A giant portrait of Freddie Mercury glows from the screens behind the stage as ‘We Are The Champions’ blares and the audience sings along. After a brief video intro, the lights drop and the stage bursts into life. Opening with ‘NEW ORLEANS’, the first track from iridescence. When the video for NEW ORLEANS was released at the end of September, it was my only glimpse into what a Brockhampton show might look like. Sweaty and out-of-focus, the group members stumble through a dense and clamoring crowd. The intensity of this song ignites all of the stagnant anticipation in the room and the crowd surges with their hands raised. The climax comes when Merlyn Wood raps:

Hoo! Voodoo Man!

--------

To do -
Reproduce the concert review's passage starting with "A giant portrait" and going on through "Hoo! Voodoo Man!", keeping its wording intact.

Supplied material -
--------

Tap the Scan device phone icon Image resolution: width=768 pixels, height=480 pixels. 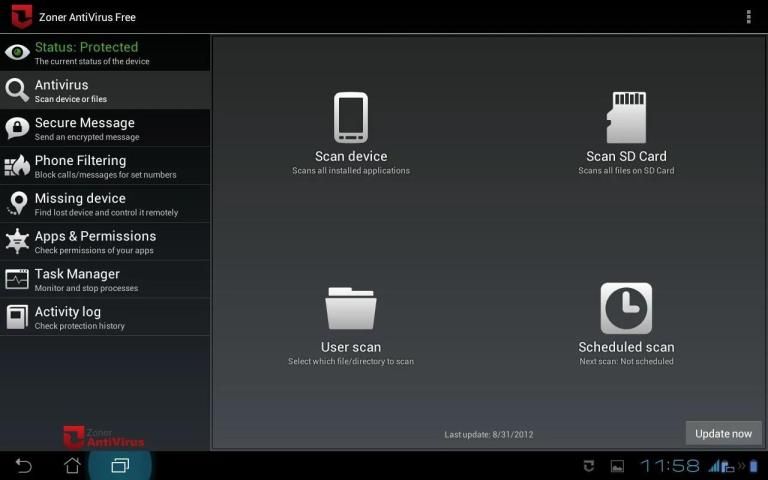point(351,118)
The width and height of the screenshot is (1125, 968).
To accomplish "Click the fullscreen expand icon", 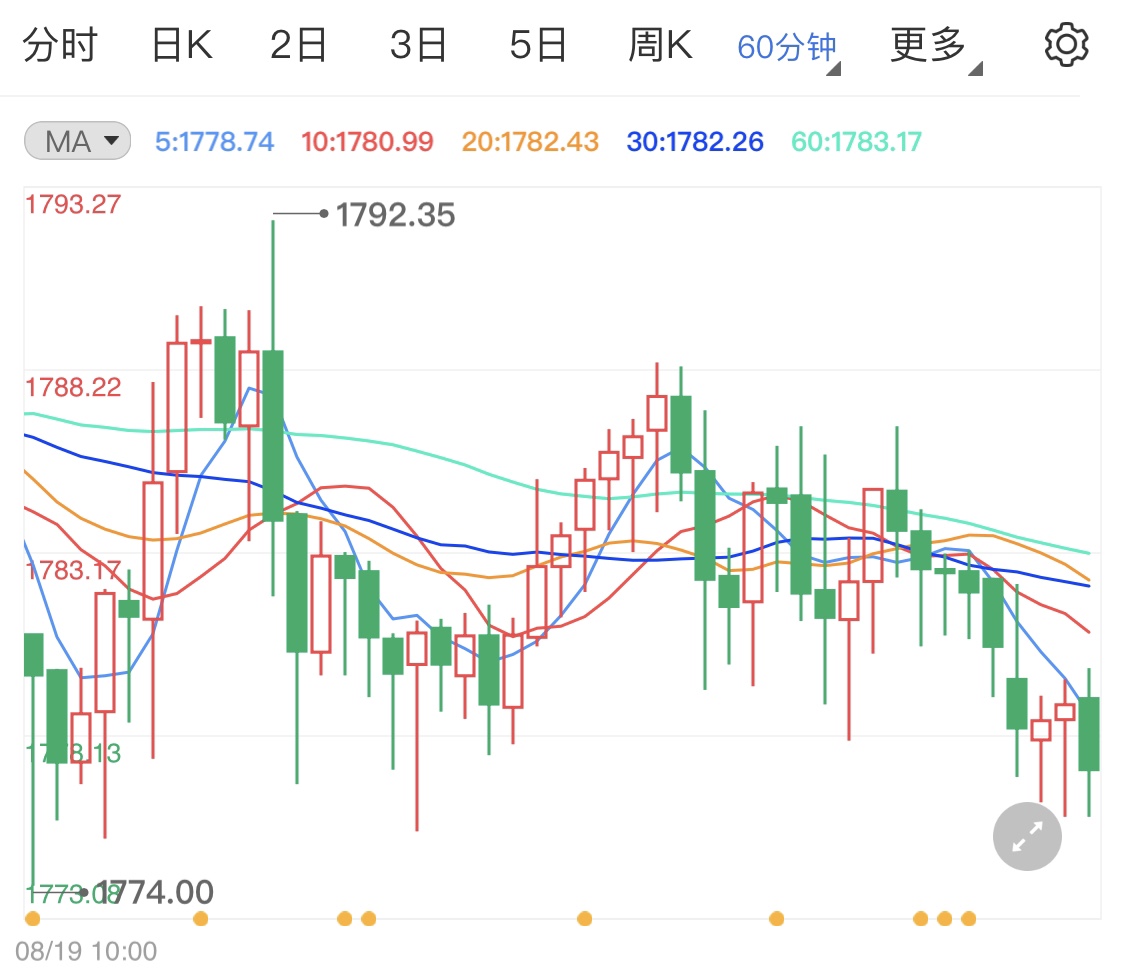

--------

Reply -
A giant portrait of Freddie Mercury glows from the screens behind the stage as ‘We Are The Champions’ blares and the audience sings along. After a brief video intro, the lights drop and the stage bursts into life. Opening with ‘NEW ORLEANS’, the first track from iridescence. When the video for NEW ORLEANS was released at the end of September, it was my only glimpse into what a Brockhampton show might look like. Sweaty and out-of-focus, the group members stumble through a dense and clamoring crowd. The intensity of this song ignites all of the stagnant anticipation in the room and the crowd surges with their hands raised. The climax comes when Merlyn Wood raps:

Hoo! Voodoo Man!